House and Senate Democrats worked into Tuesday night, trying to reach a final deal on a scaled-back package of tax cuts and new spending designed to stimulate jobs and assure a stable flow of benefits for the long-term unemployed through November’s elections.

Unable to win over Republican moderates in the Senate, Democrats are resigned to scrapping much of an ambitious five-year, $90 billion-plus plan to provide Medicare physicians with a little more certainty as to their reimbursements. But in their own ranks, Democratic tax writers must also battle back-channel efforts to weaken reforms aimed at wealthy investment fund managers who shelter their income at the lower 15 percent rate afforded capital gains.

The draft bill envisions a blended approach where each year a greater portion of the managers’ income would be taxed as ordinary income subject to higher rates. Venture capital interests are still pressing for a more preferable rate for themselves, but how long they — and their Senate allies — can hold out is a delicate question given the risk any stalemate poses for the unemployed.

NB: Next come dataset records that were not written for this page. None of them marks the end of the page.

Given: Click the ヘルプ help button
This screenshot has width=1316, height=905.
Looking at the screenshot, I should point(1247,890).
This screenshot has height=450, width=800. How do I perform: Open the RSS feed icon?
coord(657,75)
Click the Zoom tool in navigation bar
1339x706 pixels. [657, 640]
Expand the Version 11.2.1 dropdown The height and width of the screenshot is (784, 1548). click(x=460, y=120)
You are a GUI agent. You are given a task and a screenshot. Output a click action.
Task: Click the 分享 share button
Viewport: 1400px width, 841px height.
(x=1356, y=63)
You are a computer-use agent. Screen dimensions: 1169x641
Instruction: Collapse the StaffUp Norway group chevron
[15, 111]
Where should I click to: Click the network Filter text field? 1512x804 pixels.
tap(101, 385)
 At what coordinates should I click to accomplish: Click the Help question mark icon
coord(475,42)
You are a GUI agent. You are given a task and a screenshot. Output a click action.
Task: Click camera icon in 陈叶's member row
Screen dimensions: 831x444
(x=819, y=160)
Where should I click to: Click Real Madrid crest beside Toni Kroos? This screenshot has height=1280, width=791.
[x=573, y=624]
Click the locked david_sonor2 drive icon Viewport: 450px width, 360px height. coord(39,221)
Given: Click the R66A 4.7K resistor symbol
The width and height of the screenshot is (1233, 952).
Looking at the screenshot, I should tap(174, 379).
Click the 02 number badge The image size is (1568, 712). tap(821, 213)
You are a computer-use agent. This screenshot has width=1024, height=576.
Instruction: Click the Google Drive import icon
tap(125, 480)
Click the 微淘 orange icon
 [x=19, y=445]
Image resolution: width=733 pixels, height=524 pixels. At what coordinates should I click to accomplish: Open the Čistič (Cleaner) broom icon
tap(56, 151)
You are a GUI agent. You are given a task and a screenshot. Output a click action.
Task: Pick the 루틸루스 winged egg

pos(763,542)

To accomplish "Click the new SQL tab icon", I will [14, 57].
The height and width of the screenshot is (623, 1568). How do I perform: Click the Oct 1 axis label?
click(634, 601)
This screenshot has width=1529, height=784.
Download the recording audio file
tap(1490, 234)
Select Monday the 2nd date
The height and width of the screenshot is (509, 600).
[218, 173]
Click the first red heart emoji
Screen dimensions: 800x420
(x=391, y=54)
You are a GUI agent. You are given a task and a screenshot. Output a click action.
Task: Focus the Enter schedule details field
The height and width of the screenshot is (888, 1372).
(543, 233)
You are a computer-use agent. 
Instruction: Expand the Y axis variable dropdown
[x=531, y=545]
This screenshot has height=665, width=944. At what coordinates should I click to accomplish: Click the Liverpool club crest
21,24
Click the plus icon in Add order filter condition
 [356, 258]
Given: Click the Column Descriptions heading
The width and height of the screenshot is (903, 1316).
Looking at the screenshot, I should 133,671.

Max Baucus says a bill is coming today. It would include the expired tax breaks, extensions of small business lending, increased infrastructure spending, extensions of unemployment benefits and the COBRA subsidy to the end of the year, and a closing of that carried interest loophole (which would offset some of the spending). While some Senators are holding out for exemptions for venture capitalists, it looks like they might not get their way on that. There also might be an energy loan guarantee program that would link new loan guarantees for nuclear plants to guarantees for solar production. Thank Nancy Pelosi for extracting the solar addition. The loan guarantee piece could end up in either bill.

This jobs and tax extenders bill has a close to $120 billion price tag; the emergency supplemental is closer to $60 billion. Ideally the House would begin voting on the tax extenders conference bill this week. They want this all finished by Memorial Day, a tall order given the stalemate in the Senate over Wall Street reform.